États-Unis/Arabie saoudite : des contrats d’armement qui menacent l’équilibre de la région
Il est difficile mais nécessaire de comprendre les raisons pour lesquelles les États cherchent à se procurer des armes. Dans leur best-seller Strategy and Arms Control (1961), Thomas C. Schelling et Morton H. Halperin ont fait valoir que le contrôle des armements et la politique militaire doivent être attachés aux mêmes buts fondamentaux de sécurité : empêcher la guerre, minimiser les coûts et les risques de la course aux armements, et restreindre la portée et la violence de la guerre dans l'éventualité où elle devrait se produire.

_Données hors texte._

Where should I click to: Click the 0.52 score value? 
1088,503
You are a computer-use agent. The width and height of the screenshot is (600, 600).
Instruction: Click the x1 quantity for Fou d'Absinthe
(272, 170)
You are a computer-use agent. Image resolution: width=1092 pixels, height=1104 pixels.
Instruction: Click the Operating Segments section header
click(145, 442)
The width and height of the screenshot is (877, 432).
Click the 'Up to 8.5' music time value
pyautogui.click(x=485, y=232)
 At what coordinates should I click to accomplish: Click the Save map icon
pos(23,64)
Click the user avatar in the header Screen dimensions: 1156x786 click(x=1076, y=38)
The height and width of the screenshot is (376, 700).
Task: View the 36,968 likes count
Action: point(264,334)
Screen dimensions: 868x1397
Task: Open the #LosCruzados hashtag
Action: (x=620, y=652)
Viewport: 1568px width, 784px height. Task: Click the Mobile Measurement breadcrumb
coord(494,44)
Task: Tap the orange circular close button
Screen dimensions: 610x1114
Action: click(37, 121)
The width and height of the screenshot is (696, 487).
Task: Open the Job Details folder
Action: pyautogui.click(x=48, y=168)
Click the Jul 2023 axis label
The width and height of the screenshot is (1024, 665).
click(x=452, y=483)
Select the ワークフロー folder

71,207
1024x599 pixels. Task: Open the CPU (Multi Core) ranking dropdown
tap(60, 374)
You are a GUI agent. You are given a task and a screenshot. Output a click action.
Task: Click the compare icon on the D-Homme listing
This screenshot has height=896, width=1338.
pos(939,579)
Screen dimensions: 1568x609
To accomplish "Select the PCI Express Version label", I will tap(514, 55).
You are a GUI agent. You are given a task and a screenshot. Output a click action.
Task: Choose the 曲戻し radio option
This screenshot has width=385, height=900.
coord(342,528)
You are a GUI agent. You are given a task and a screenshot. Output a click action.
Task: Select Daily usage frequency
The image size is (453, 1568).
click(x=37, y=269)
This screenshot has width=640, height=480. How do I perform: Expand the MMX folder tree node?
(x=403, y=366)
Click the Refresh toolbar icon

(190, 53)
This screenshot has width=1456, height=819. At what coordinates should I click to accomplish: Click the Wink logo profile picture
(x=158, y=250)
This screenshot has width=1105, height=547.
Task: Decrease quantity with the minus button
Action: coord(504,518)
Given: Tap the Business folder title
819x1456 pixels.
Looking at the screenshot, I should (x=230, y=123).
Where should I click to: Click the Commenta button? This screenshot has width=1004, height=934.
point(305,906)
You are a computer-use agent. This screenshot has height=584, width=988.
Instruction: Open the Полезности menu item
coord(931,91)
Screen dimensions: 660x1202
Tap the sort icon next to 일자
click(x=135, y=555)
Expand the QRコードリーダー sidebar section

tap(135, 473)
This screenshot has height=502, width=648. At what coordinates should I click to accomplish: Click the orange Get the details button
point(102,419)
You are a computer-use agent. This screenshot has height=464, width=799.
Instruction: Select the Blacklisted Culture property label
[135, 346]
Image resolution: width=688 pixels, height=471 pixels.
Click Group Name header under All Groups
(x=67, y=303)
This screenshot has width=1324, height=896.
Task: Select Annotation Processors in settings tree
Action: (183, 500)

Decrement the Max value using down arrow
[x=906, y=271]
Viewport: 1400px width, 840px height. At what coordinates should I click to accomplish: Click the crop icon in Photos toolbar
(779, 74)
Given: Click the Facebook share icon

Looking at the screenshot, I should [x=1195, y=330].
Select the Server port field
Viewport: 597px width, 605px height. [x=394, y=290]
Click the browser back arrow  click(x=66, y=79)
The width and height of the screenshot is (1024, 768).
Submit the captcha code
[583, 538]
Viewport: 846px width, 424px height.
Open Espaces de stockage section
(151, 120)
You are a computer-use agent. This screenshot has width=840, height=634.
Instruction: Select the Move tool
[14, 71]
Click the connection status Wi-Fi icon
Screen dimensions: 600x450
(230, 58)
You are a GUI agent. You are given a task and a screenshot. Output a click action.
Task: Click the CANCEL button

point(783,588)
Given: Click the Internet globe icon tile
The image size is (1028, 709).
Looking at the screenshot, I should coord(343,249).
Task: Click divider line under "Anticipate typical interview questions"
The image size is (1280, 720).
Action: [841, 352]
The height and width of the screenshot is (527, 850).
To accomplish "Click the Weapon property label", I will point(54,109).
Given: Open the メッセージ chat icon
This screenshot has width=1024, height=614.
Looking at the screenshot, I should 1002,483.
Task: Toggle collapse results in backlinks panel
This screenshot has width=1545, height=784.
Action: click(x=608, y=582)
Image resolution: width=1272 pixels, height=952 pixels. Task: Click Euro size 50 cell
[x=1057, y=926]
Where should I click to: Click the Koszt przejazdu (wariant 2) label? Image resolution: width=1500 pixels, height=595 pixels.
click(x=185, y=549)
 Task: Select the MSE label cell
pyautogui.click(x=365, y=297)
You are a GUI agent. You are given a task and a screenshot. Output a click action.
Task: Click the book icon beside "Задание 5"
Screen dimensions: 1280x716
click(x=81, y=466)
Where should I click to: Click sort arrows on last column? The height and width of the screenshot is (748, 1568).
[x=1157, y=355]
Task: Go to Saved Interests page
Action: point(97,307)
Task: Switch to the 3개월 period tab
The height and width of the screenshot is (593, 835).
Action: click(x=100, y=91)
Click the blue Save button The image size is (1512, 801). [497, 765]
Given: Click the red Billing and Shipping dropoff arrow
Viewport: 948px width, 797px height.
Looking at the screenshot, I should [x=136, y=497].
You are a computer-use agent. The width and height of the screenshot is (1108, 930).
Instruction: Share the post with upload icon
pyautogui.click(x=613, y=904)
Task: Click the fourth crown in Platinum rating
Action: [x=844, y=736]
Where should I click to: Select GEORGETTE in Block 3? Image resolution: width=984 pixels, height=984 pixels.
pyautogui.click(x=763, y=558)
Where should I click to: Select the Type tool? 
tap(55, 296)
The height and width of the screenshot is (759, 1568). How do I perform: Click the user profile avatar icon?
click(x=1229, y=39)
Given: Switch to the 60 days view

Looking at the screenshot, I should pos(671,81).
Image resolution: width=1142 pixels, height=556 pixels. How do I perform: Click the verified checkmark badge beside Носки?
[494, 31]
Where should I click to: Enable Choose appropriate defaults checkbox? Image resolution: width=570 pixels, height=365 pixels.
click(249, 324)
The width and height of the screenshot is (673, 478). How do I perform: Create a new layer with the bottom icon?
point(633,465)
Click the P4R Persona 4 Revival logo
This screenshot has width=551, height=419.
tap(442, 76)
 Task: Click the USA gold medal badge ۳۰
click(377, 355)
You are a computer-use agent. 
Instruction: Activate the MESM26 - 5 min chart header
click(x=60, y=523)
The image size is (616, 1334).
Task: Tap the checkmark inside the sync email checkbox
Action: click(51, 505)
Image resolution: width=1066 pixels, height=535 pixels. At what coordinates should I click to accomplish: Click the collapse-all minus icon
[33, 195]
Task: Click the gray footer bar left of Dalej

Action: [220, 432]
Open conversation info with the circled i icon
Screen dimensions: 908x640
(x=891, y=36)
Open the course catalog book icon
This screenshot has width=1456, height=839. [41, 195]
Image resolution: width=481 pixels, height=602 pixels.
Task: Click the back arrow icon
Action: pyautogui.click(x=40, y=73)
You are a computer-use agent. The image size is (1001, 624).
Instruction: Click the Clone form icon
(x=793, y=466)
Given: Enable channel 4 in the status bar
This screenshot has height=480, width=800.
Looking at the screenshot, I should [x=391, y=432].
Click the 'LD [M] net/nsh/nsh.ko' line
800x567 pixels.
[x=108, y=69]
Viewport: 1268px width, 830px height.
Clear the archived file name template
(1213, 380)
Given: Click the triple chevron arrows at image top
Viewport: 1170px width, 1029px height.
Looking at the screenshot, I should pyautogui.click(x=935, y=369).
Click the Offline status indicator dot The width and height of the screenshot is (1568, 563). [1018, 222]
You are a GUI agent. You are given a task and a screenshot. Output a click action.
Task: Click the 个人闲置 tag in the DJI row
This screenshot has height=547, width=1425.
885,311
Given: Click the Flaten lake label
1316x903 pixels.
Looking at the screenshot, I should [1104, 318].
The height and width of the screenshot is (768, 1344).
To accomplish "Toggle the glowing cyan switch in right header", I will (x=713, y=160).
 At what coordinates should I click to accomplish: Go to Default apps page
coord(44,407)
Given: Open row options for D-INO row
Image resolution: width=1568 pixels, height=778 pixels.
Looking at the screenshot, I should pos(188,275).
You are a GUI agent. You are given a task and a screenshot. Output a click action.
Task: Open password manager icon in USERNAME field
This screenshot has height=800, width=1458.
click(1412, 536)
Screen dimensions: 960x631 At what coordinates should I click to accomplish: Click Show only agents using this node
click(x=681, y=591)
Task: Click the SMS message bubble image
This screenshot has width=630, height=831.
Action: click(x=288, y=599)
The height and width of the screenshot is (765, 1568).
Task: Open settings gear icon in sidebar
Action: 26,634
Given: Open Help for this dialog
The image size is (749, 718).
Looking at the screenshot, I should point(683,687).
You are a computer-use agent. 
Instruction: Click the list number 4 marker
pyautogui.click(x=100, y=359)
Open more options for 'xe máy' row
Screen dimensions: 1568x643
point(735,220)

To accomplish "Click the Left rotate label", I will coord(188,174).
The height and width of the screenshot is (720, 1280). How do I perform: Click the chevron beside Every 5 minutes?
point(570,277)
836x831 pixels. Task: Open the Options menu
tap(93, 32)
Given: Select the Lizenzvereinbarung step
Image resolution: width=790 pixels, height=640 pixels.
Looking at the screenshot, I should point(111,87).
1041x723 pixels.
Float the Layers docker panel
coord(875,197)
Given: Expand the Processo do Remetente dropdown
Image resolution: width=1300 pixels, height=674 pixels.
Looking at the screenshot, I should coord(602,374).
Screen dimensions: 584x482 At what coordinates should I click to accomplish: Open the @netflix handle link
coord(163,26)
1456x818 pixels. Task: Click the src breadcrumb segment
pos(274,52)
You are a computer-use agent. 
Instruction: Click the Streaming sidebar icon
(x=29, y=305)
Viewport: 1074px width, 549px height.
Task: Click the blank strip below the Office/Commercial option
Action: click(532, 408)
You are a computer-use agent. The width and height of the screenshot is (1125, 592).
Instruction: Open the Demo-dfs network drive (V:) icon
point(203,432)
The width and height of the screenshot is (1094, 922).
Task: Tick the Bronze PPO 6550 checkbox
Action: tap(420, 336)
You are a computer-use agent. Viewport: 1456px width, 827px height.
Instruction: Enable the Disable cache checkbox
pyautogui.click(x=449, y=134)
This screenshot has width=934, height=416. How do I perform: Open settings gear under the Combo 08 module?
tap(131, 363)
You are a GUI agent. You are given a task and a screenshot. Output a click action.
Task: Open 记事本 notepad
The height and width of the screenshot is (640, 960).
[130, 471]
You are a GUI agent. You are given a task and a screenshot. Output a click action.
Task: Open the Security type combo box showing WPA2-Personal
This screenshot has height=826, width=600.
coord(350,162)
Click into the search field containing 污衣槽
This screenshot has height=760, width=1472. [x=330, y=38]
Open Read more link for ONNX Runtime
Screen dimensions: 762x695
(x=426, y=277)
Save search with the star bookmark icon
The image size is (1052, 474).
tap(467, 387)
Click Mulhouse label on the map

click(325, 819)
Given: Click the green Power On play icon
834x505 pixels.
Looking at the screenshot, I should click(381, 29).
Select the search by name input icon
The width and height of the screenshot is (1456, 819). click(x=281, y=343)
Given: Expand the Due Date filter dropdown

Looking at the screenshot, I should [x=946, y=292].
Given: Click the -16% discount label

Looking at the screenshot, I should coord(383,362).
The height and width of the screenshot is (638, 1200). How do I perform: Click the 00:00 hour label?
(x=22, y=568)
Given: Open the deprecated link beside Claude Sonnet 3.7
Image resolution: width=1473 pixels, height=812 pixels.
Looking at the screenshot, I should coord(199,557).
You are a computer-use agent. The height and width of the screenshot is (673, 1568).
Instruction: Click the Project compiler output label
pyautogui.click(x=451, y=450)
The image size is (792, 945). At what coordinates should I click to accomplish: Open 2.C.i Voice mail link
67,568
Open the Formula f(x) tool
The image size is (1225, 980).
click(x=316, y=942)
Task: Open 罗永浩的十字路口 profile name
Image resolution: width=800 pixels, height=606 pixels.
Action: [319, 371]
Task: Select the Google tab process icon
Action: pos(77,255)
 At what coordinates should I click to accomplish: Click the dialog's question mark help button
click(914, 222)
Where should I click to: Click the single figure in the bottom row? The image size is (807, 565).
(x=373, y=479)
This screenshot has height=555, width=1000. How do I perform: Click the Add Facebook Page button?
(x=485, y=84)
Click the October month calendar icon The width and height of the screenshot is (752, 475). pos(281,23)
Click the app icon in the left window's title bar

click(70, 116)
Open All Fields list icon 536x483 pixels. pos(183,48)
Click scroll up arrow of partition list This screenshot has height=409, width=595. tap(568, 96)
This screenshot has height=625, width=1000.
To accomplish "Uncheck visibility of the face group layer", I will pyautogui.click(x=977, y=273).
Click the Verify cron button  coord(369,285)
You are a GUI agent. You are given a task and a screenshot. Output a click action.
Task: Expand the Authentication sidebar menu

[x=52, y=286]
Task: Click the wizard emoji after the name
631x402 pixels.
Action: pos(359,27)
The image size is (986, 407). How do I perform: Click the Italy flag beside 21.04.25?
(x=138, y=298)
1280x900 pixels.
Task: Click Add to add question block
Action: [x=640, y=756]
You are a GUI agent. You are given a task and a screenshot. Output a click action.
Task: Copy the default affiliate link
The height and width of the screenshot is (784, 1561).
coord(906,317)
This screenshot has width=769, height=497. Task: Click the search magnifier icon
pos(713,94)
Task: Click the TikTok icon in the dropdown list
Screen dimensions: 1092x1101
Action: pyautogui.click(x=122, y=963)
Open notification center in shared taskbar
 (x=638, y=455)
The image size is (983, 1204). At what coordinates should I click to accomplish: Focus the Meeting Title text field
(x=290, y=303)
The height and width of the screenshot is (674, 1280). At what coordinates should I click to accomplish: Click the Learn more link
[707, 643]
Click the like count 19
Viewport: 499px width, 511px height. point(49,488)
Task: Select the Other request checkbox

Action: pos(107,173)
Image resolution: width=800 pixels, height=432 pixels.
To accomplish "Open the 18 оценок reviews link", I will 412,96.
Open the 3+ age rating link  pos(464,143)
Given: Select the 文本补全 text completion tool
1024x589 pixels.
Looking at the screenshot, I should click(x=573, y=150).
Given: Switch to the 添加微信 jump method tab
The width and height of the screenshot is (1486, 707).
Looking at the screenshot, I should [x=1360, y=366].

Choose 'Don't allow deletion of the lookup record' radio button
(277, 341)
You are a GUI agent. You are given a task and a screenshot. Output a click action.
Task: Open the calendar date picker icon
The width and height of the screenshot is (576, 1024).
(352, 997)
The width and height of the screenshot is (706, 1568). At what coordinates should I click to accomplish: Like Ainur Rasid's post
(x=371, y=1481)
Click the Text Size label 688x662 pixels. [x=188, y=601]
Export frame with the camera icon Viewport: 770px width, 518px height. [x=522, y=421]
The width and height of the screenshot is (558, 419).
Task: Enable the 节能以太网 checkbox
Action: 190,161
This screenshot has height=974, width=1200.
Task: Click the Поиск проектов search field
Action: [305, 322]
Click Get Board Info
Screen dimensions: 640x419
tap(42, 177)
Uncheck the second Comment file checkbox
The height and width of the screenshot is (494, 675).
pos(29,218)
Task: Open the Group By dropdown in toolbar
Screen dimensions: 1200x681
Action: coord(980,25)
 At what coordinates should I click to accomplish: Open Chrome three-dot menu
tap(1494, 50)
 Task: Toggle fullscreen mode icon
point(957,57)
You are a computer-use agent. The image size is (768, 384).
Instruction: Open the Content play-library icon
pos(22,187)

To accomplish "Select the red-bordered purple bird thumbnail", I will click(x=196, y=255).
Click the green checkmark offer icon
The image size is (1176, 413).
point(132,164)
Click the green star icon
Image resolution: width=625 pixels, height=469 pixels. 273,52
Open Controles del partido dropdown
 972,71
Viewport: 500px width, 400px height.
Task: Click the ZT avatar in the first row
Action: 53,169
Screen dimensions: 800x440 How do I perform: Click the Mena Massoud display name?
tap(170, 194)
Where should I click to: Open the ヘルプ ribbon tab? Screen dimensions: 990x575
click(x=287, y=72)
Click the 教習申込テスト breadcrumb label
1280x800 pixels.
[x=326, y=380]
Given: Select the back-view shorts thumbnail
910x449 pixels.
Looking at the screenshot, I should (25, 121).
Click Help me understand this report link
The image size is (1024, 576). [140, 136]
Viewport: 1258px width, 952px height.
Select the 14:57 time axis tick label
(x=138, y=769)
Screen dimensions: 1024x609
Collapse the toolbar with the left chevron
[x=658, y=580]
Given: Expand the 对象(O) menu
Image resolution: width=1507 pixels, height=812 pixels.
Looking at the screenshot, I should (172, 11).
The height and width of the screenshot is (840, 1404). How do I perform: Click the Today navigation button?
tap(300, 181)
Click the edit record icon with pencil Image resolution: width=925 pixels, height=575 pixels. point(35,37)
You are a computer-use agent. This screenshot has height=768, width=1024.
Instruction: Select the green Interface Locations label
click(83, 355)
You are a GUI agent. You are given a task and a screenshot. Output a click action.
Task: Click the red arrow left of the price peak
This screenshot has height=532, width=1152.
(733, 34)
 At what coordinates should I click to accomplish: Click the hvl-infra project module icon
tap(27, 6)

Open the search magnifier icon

Particulièrement vulnérables et dangereusement provocateurs, les systèmes d'armes devraient être limités car les États pourraient être tentés de préemption ou même encourager la guerre préventive. « Plus les canons sont nombreux, plus ils ont tendance à tirer vite, tout seuls », cette expression de Bismarck est révélatrice de la personnalité du président américain Donald Trump et du ministre saoudien de la Défense Mohammed ben Salmane al-Saoud.
Considérés par le quotidien britannique The Independent comme « les hommes les plus dangereux du monde », ils se sont réunis. L’administration Trump a conclu une série d'accords de vente d'armes à l'Arabie saoudite totalisant plus de 100 milliards de dollars (90 milliards d’euros). Selon les révélations de la presse, le contrat d'armes pourrait dépasser 300 milliards de dollars (270 milliards d’euros) au cours d'une décennie pour aider l’Arabie saoudite à renforcer ses capacités militaires tout en maintenant l'avantage militaire qualitatif et la supériorité régionale d’Israël sur ses voisins.
Le plus inquiétant est que la région sombre dans une instabilité à grande échelle suite au déclenchement d’une guerre régionale
La préoccupation concernant l'équilibre stratégique de la région Moyen-Orient et Afrique du Nord est justifiée. Ni le pire ni le meilleur ne sont pas évitables. La rhétorique de la coopération en matière de sécurité est facile à forger et tout aussi facile à ignorer.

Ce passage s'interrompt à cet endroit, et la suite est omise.